Bagan, Myanmar

  • Date
  • 12 March 2001

Jim and I spent the day touring Bagan, home to the largest area of Buddhist temples, pagodas, stupas and ruins in the world – much dating back to the 11th and 12th centuries. At one point 4000 holy structures existed, but today just 1000 stand. We visited only 12 of the remaining holy places and left feeling overwhelmed by their history, architectural feats and aesthetics and on-going religious significance today, almost 1000 years after inception.
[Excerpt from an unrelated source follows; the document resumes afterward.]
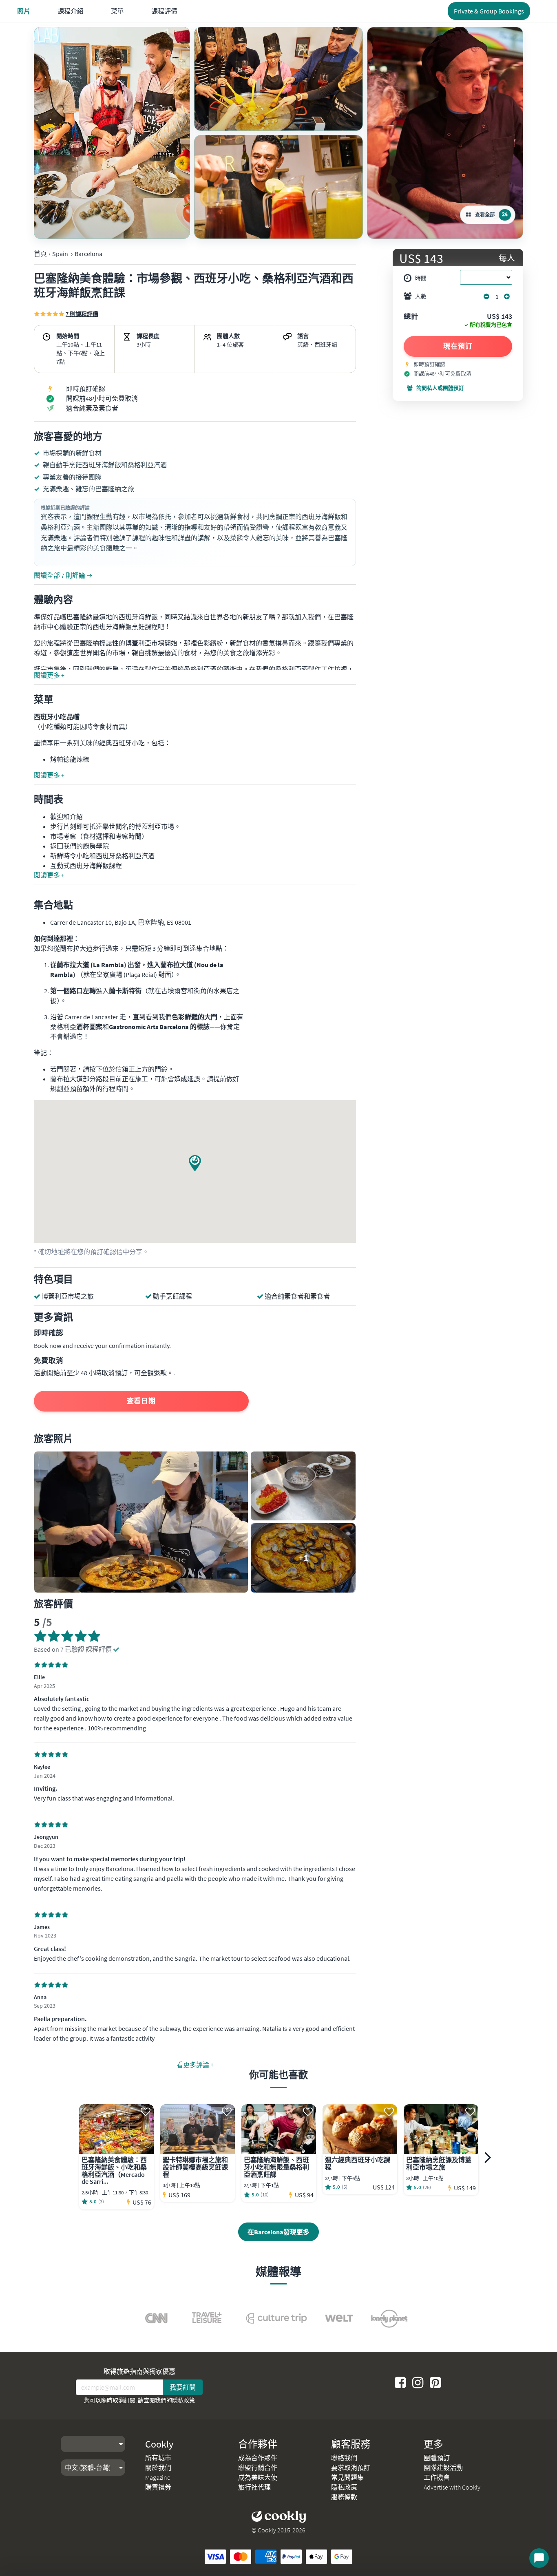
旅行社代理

Our visit included:
1.  Ywa Haung Gyi – 12th century
2.  Alo daw Pyi – 11th century
3.  Shwe zi gon – 11th
4.  Hti Lo Min Lo – 12th
5.  Ananda Temple – 11th
6.  Ananda Brick Monastery (extraordinary painting restored by UNESCO)
7.  That Byin Nyu Temple – 1144AD
8.  Nat Klaung Kyaung (Hindu)
9.  Ma Nu Ha Temple (cramped Buddhas built by captured King allowed only a small kingdom)
10.  Gu Byauk Gyi Temple – 1113 AD
11.  Mya Zedi (pillar, stone)
12.  Dhamma Yan Giyi Temple (bricks intricately close)

Standing atop Ywa Haung Gyi temple, I overflowed with awe and told Jim, ‘Everywhere we look there is a temple or stupa.’ The architectural styles influenced by Hinduism show adaptation over time with stupas shaped differently at the base. Many of the structures consist of brick packed tightly without mortar holding them together, although some say honey was used to solidify. Other temples are brick with plaster layered over the exteriors. And since the 19th century with the discovery of gold in Myanmar, many Buddhas and stupas are now covered in gold and gold leaf, adding another layer of beauty to the land of temples.

Mankind and earthquakes have destroyed much of the murals inside the holy places. Over the centuries, people living and cooking inside the temples caused black smoke to discolor the detailed, centuries-old paintings. In the 18th and 19th centuries, officials whitewashed over the areas discolored by smoke, thus, destroying the murals for posterity. The whitewashing can never be removed to unearth the original paintings. At Ananda Monastery, no whitewashing took place and UNESCO spent six years in the 1980s and 90s restoring the murals, which show the hundreds of creations of Buddha and scores of women wearing little.

The temples of Bagan are mostly void of tourists; we saw fewer than a handful of air-conditioned, tourist buses during an entire day. The year-long, oven-like temperatures (near 37 C [100 F] during our visit) make it necessary that all sightings and exploring be done slowly and perhaps more thoughtfully as a result. The lack of sultry humidity made the heat tolerable for us.

Outside of most temples, persistent children and women offer cold drinks, postcards and not-so-high quality lacquer ware at only slightly inflated costs. Also available at every turn is thanaka, a paste made from bark (used throughout Myanmar as a sunscreen for all and a beautifier for women and girls of every age). Outside a temple a man, who calls thanaka the ‘Myanmar Max Factor,’ generously applied the light beige paste to our faces, which became tight instantly. At one temple I bought a necklace of jasmine flowers, which a girl pinned in my hair. (The flowers, adorning many ladies’ heads, are often bought and placed in the temple as an offering.) The intense fragrance of these jasmine flowers made me want to plant them in my garden immediately. I don’t ever remember jasmine smelling this overwhelmingly powerful.

All in all – the temples, stupas and pagodas of Bagan are the single most impressive man-made collection of structures we’ve encountered in 87 countries.